Sentiment Analysis on Movie Reviews

Sentiment Analysis on Movie Reviews

Sentiment analysis is a well-known task in the realm of natural language processing. Given a set of texts, the objective is to determine the polarity of that text. [9] provides a comprehensive survey of various methods, benchmarks, and resources of sentiment analysis and opinion mining. The sentiments can consist of different classes. In this study, we consider two cases: 1) A movie review is positive (+) or negative (-). This is similar to [2], where they also employ a novel similarity measure. In [10], authors perform sentiment analysis after summarizing the text. 2) A movie review is very negative (- -), somewhat negative (-), neutral (o), somewhat positive (+), or very positive (+ +). For the first case, we picked a Kaggle1 competition called “Bag of Words Meets Bags of Popcorn”. The challenge consists of two main parts. In the first part, we try a variety of basic sentiment analysis techniques. This provides a reasonable baseline to asses further complex methods. In the second part, we try different variants of the basic models. The objective of this part is to train a binary classifier for movie reviews (i.e., output classes are positive/negative). As in many natural language tasks, the first task here is to clean up, and convert the input texts (movie reviews) into numbers.
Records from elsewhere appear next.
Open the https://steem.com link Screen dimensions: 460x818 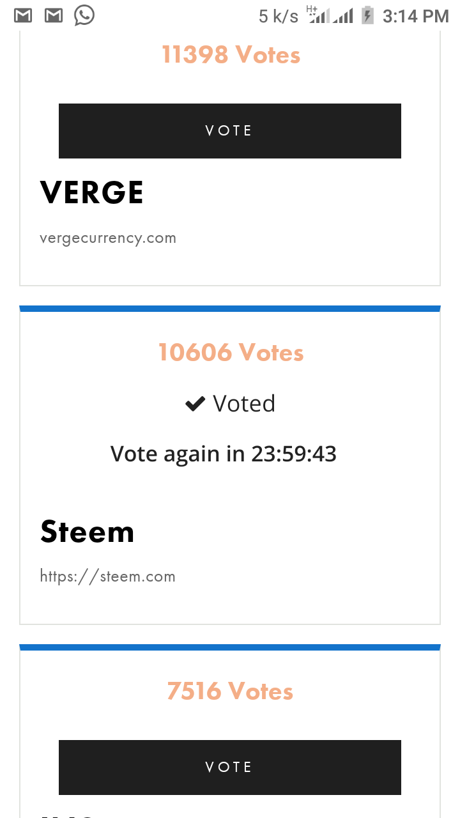[x=107, y=576]
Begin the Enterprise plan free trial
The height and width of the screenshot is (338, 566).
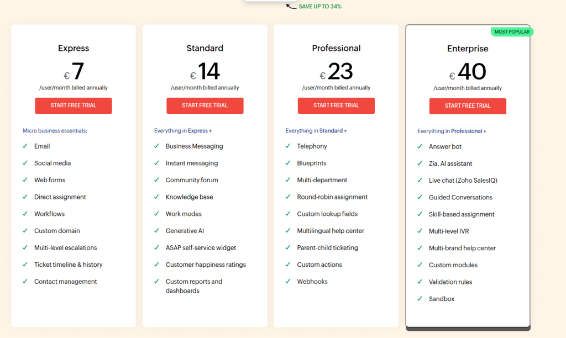[468, 106]
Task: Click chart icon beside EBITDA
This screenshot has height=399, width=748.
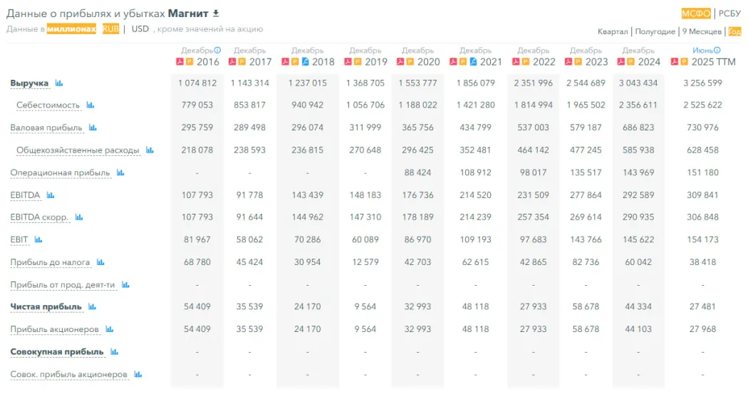Action: pos(51,195)
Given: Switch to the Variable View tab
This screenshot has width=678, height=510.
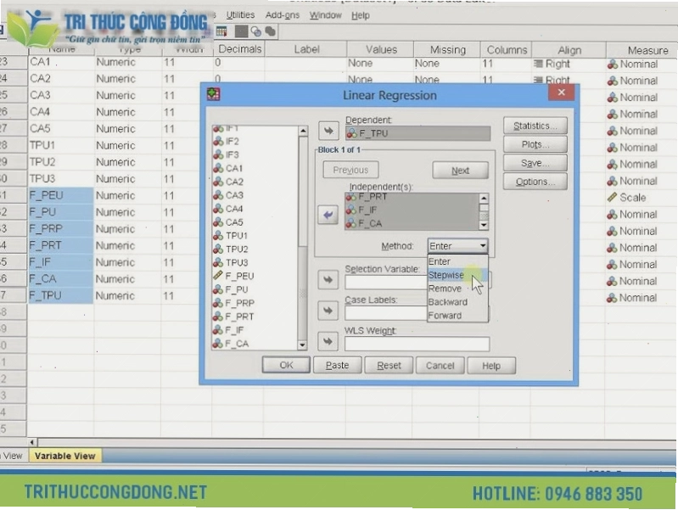Looking at the screenshot, I should [64, 456].
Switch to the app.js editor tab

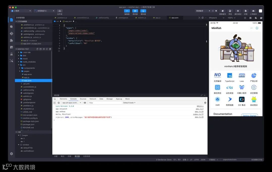(157, 18)
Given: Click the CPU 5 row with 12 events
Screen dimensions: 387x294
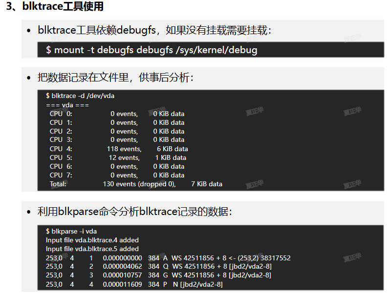Looking at the screenshot, I should (118, 157).
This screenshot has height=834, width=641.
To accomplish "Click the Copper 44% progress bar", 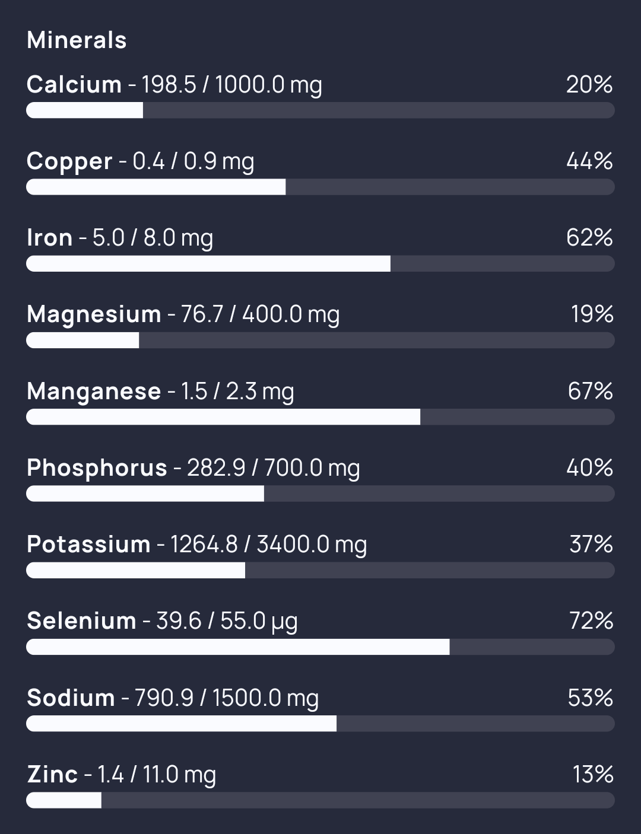I will [x=321, y=187].
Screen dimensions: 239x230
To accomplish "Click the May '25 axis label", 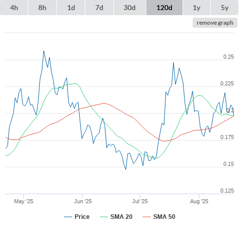I will (x=24, y=201).
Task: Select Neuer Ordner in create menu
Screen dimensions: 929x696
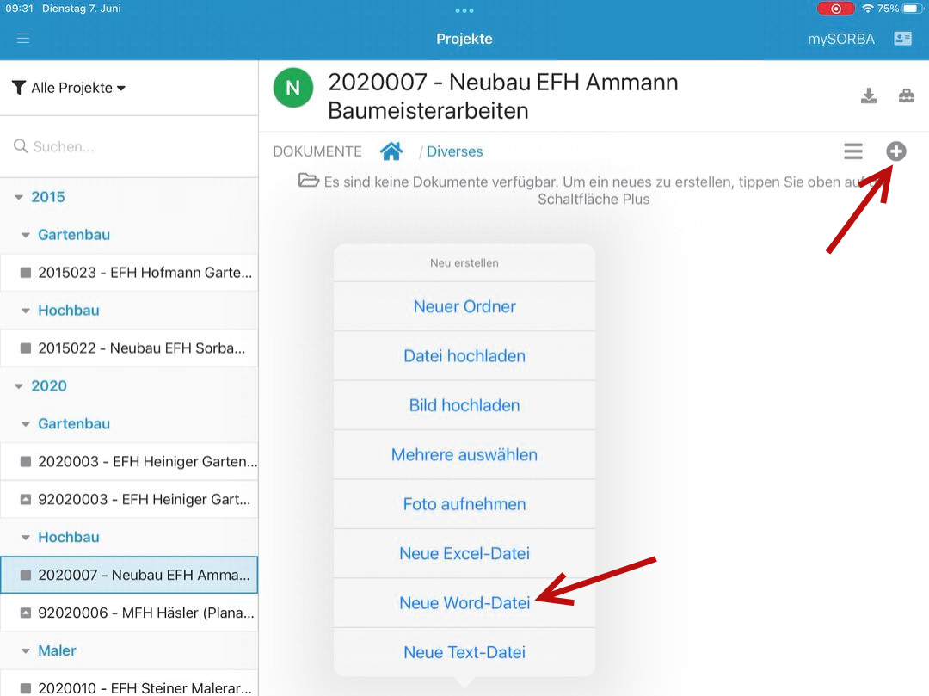Action: coord(465,306)
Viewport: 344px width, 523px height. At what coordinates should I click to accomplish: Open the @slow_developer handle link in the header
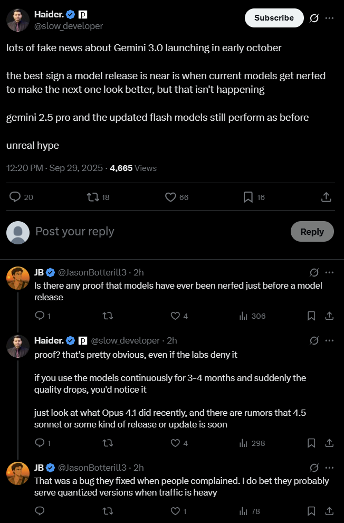(69, 26)
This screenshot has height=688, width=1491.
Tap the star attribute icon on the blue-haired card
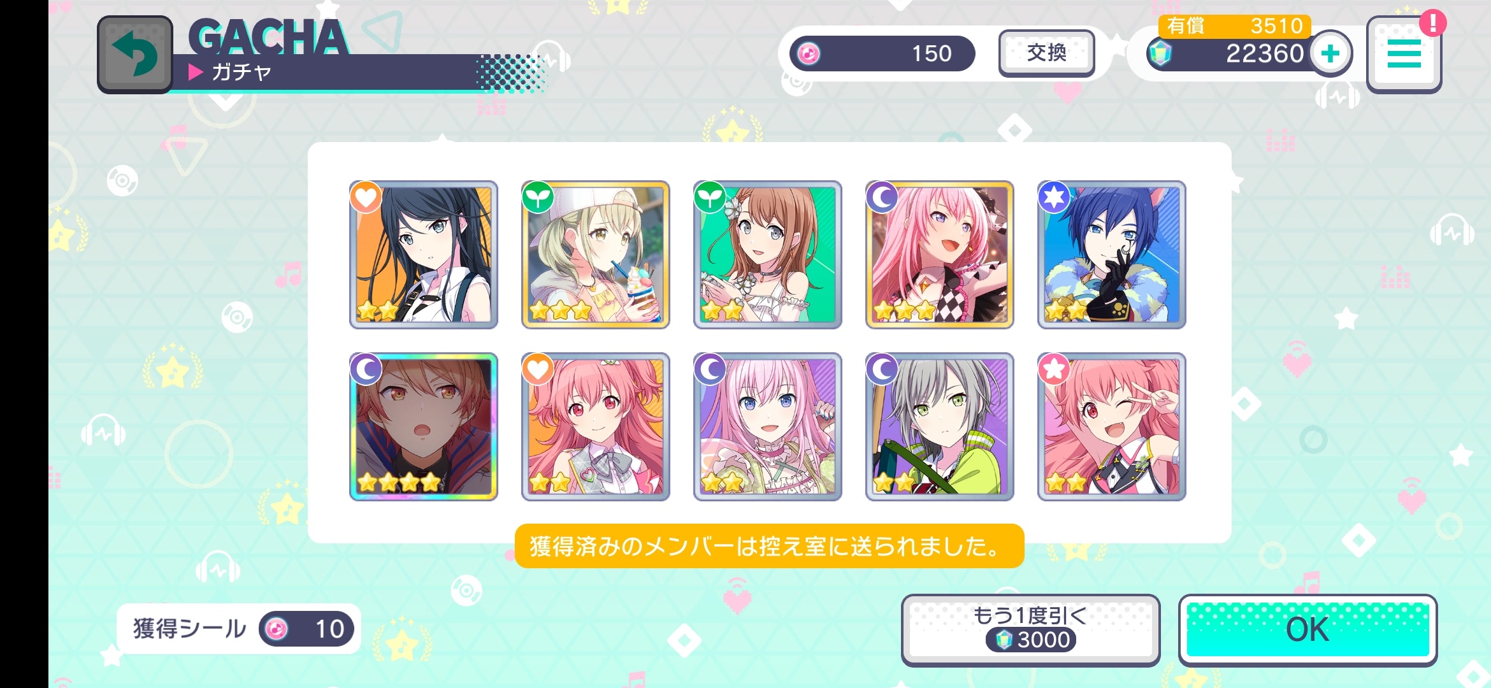pyautogui.click(x=1054, y=197)
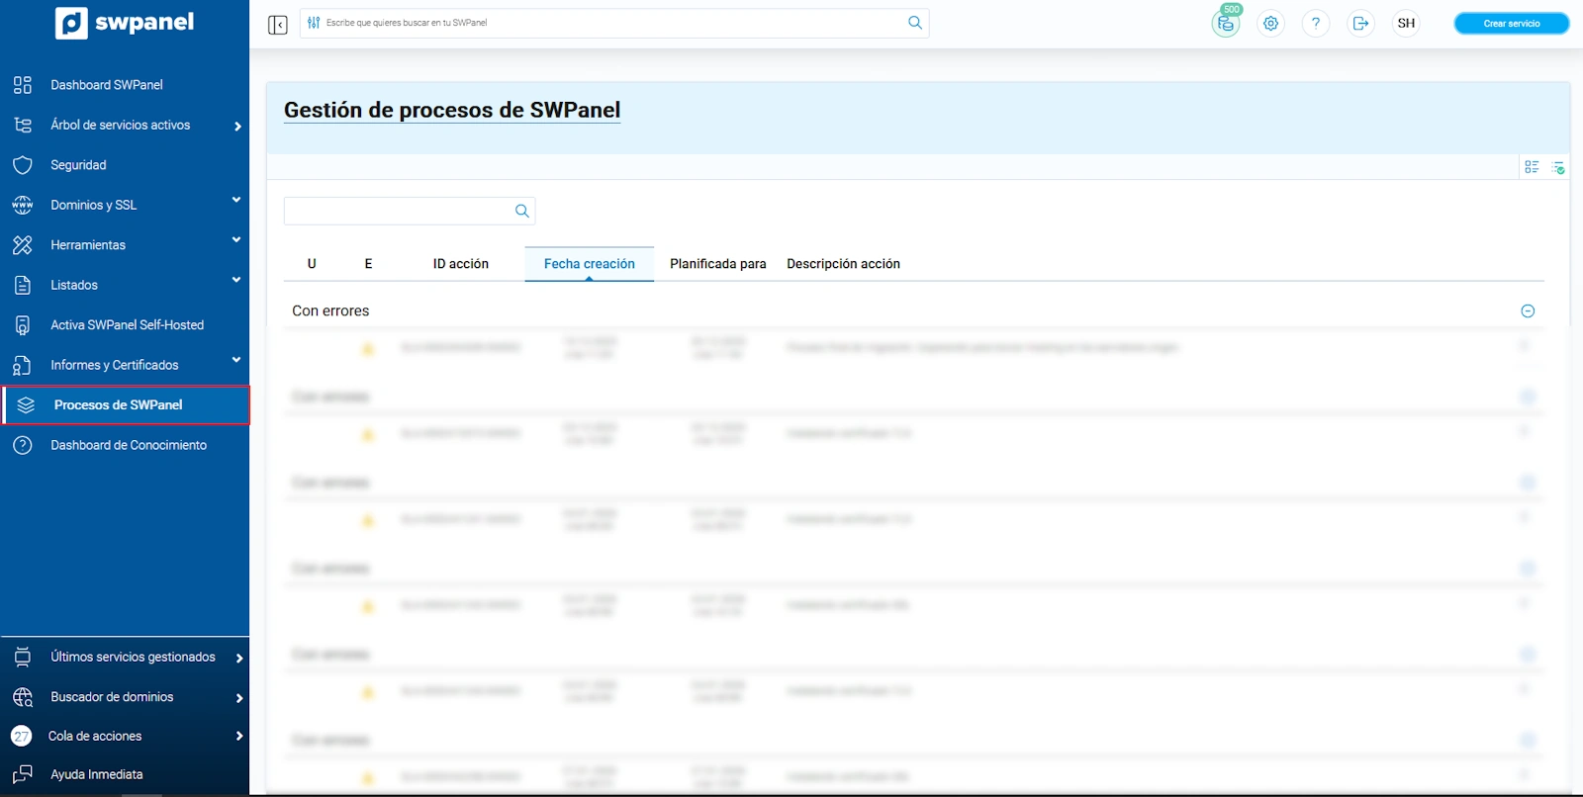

This can be done using a variety of methods such as bag of words, word to vector, etc. Afterwards, we train the classifier. For the second case we used the data set used in [6]. Each example in this dataset (both training and test) is decomposed using a recursive tree. We use different variations of the recursive neural networks (RNN) (see [3, 4]) for the classification. Unlike the first case, here we have a multi-class (5 classes) problem.